The issue in this case dealt with whether a judgment creditor was allowed to serve a writ of garnishment on NSI in order to have the defendants' URLs sold at a sheriff's auction to satisfy a judgment. NSI successfully argued that the garnishment was impermissible. The court looked to a body of case law dealing with phone numbers and their disposition in the bankruptcy courts. It seems that the circuits are fairly split as to whether one acquires a property interest in a telephone number and whether it becomes part of the debtor's estate. In the circuits where phone numbers are held to be a series of numbers attached to a service contract with the phone company, they are outside the reach of the trustee in bankruptcy.

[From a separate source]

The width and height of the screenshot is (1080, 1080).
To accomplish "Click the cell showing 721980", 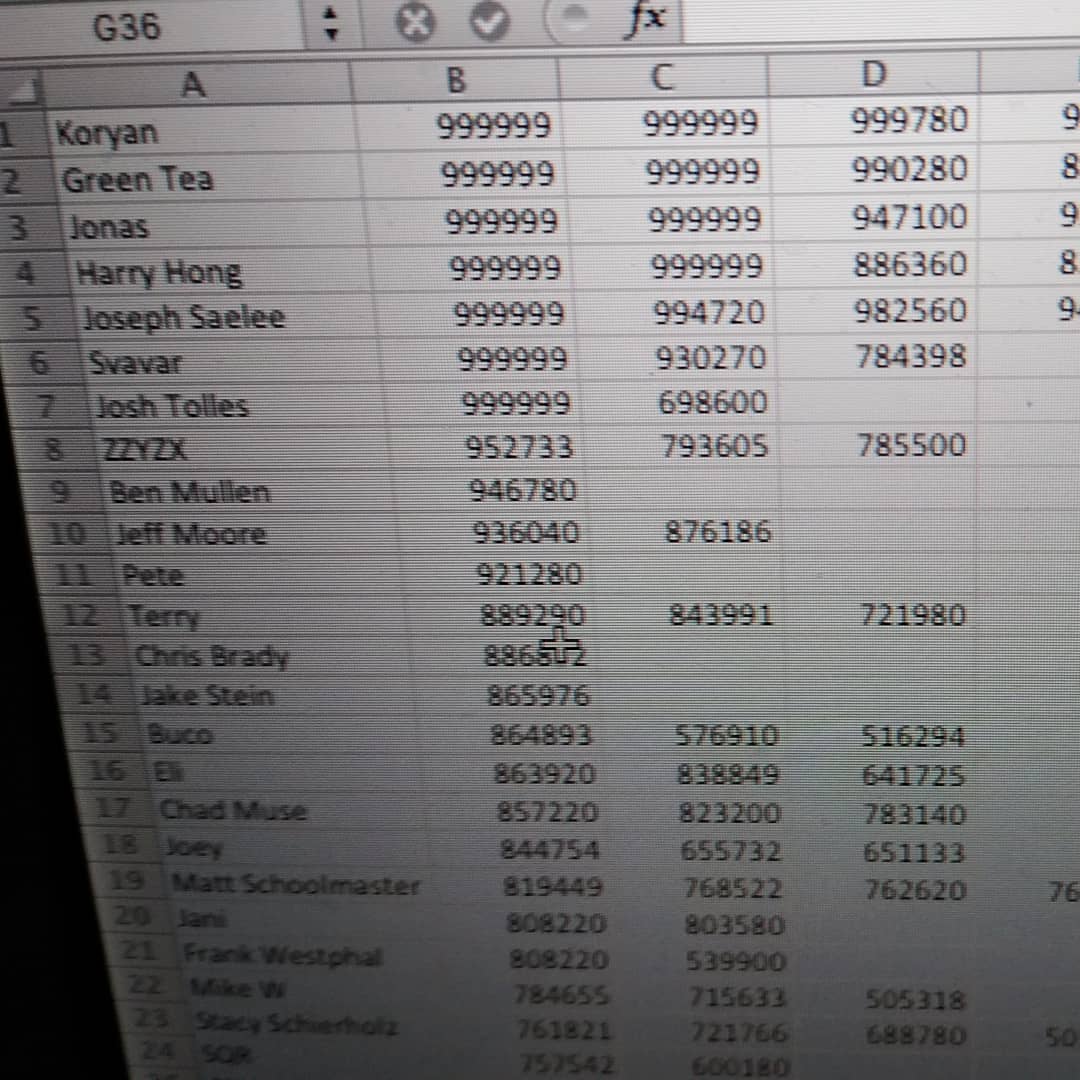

The court in Virginia found that the URLs are nothing more than a series of numbers attached to services provided by NSI.
It would seem that the only certain way to protect the lender's interest in a URL put up as collateral is to take possession of it. One could file UCC-1s in Virginia (or where the specific registrar is located) as well as in the jurisdiction of the debtor's principal place of business. It probably would also be prudent to file one where the server that contains the Web site is located.
For a lender, it would be simpler and safer just to get an assignment of the URL to be held in the lender's name, in trust, until the loan is paid off. We're sure that the owners of URLs will be delighted at the prospect of assigning their most valuable and visible asset to their lenders.
As the dot-com fire sale scramble for assets begins in the e-commerce world, those who paid attention to the details and nuances regarding protecting their investments in IP assets may end up the only winners!